Oracle Partitioned table to Datalake using python


Hello I'm trying to Oracle Partitioned table to Datalake parquet file.

Using this script

# Convert it to Spark SQL table and save it as parquet format

df.write \
    .format("parquet") \
    .option("path","/archive/" + schema_name + "/" + table_name + ".parquet") \
    .mode("append") \
    .saveAsTable(table_name)

This code get all data of table not partition.

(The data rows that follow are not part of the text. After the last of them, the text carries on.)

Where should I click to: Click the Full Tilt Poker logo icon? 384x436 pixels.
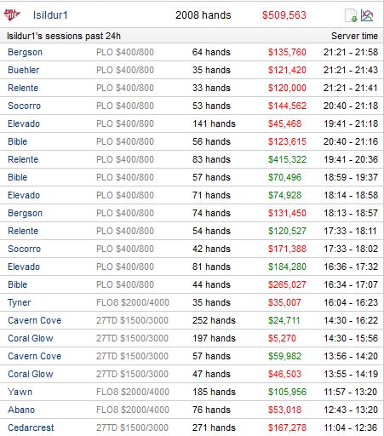click(12, 14)
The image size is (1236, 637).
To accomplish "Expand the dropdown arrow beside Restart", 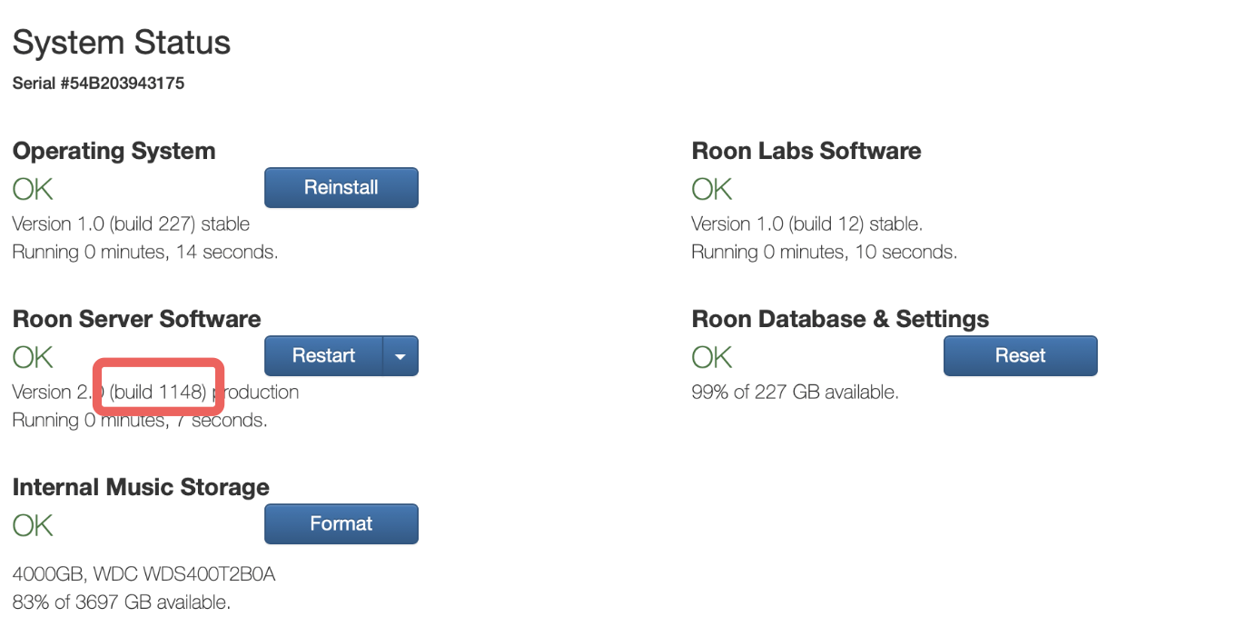I will (x=400, y=356).
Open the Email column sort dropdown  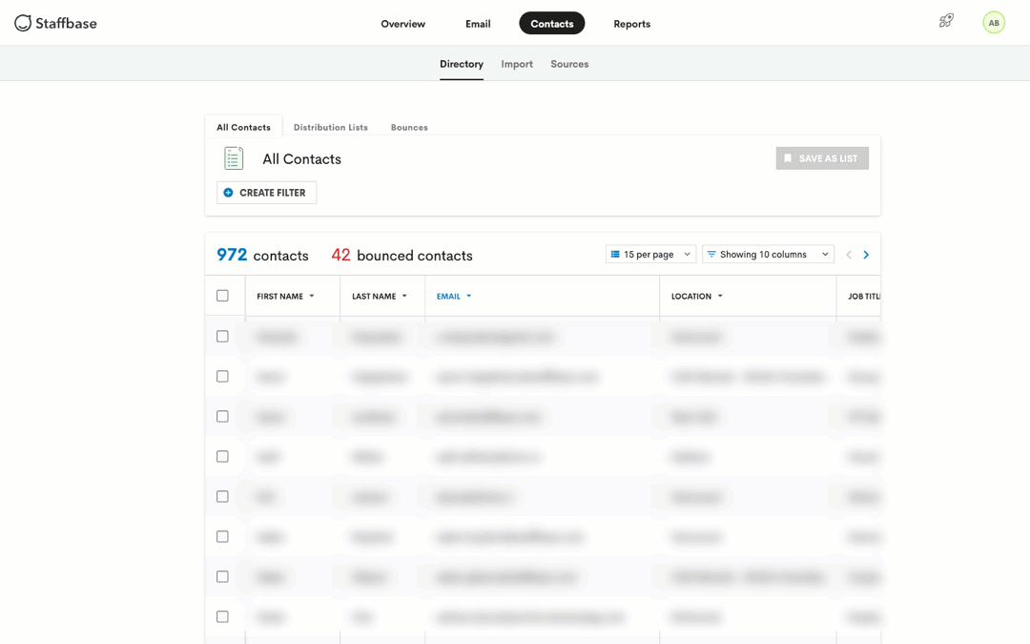pyautogui.click(x=468, y=297)
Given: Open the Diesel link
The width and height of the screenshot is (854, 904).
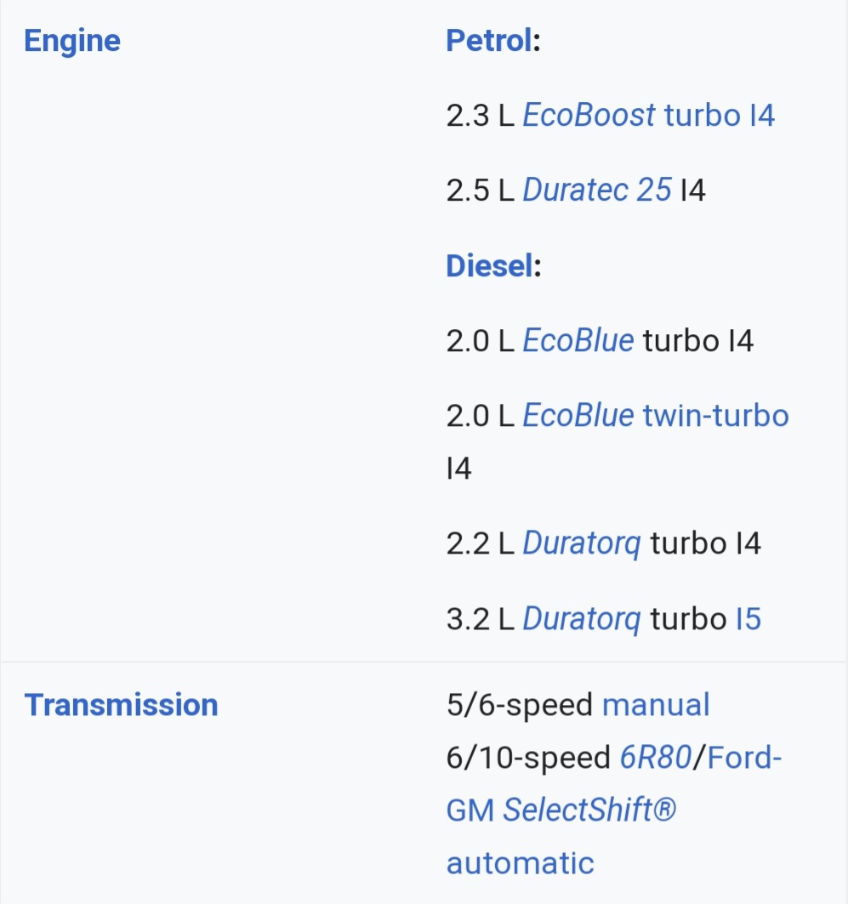Looking at the screenshot, I should (490, 266).
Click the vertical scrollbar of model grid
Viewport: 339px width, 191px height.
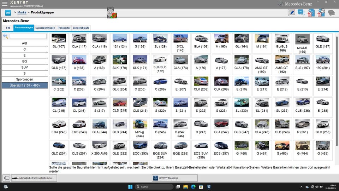pyautogui.click(x=337, y=91)
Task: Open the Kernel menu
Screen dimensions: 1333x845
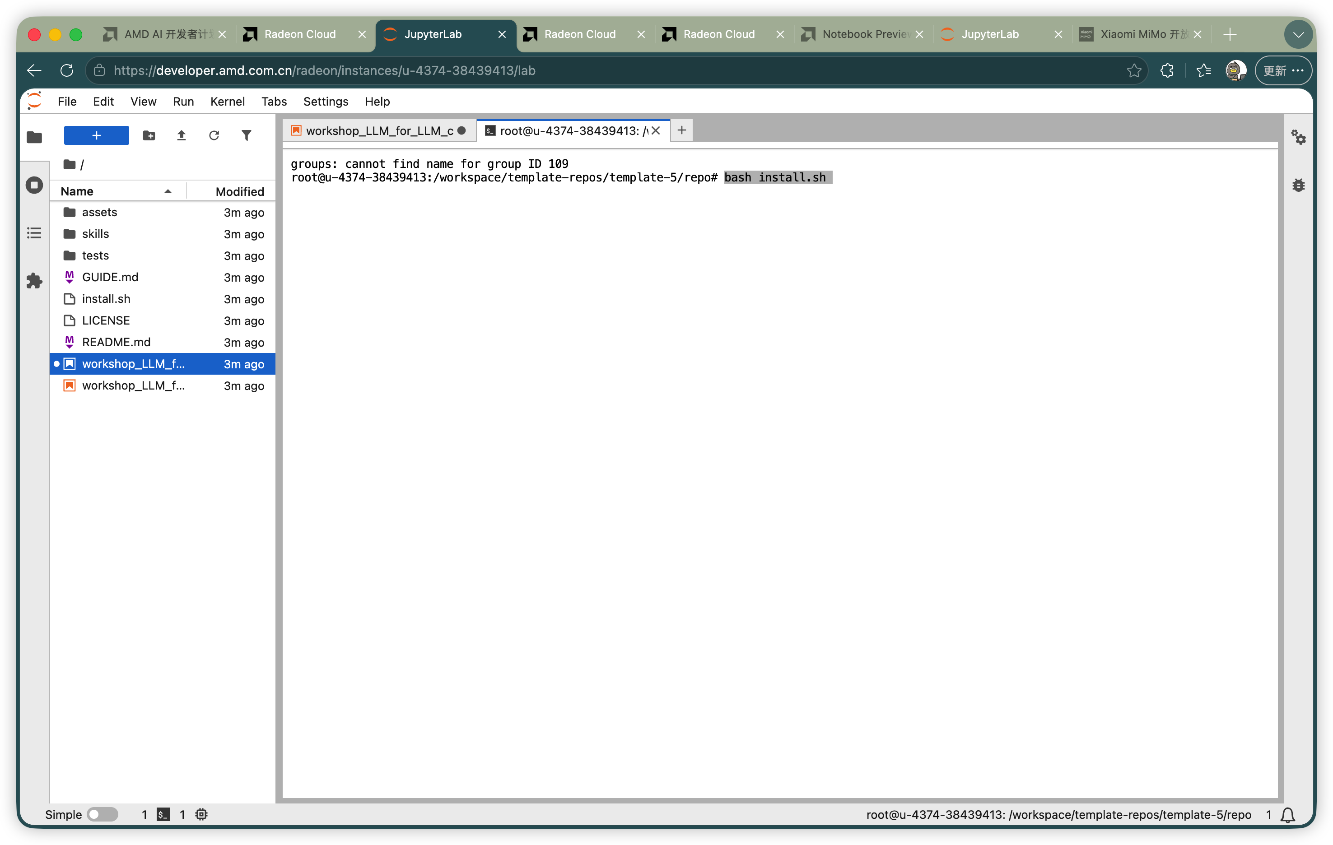Action: (x=228, y=101)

spark = SparkSession.builder \
        .appName("Load " + schema_name + " " + table_name + " from Oracle into Parquet and creating Table") \
        .getOrCreate()

This one is Creating table from Oracle

How can i get this only parquet :)


Solution

  • Created table in oracle named Checkes Add partition name to table after I can read this partition name from Spark.

    
    query = '(select partition_name from Schema.checkes c) checkes'
    df = spark.read \
        .format("jdbc") \
        .option("url","jdbc:oracle:thin:@" + db_host + ":" + db_port + "/" + db_service) \
        .option("dbtable",query) \
        .option("user",db_user) \
        .option("password",db_pass) \
        .option("driver","oracle.jdbc.OracleDriver") \
        .option("encoding","UTF-8") \
        .option("fetchSize", 10000) \
        .option("numPartitions",40) \
        .load()
    
    print("part count: " + str(df.count()))
    if df.count() > 0:partition_name = df.select("partition_name").collect()[0]["partition_name"]
    
    df1 = spark.read \
        .format("jdbc") \
        .option("url","jdbc:oracle:thin:@" + db_host + ":" + db_port + "/" + db_service) \
        .option("dbtable",query1) \
        .option("user",db_user) \
        .option("password",db_pass) \
        .option("driver","oracle.jdbc.OracleDriver") \
        .option("encoding","UTF-8") \
        .option("fetchSize", 10000) \
        .option("numPartitions",40) \
        .load()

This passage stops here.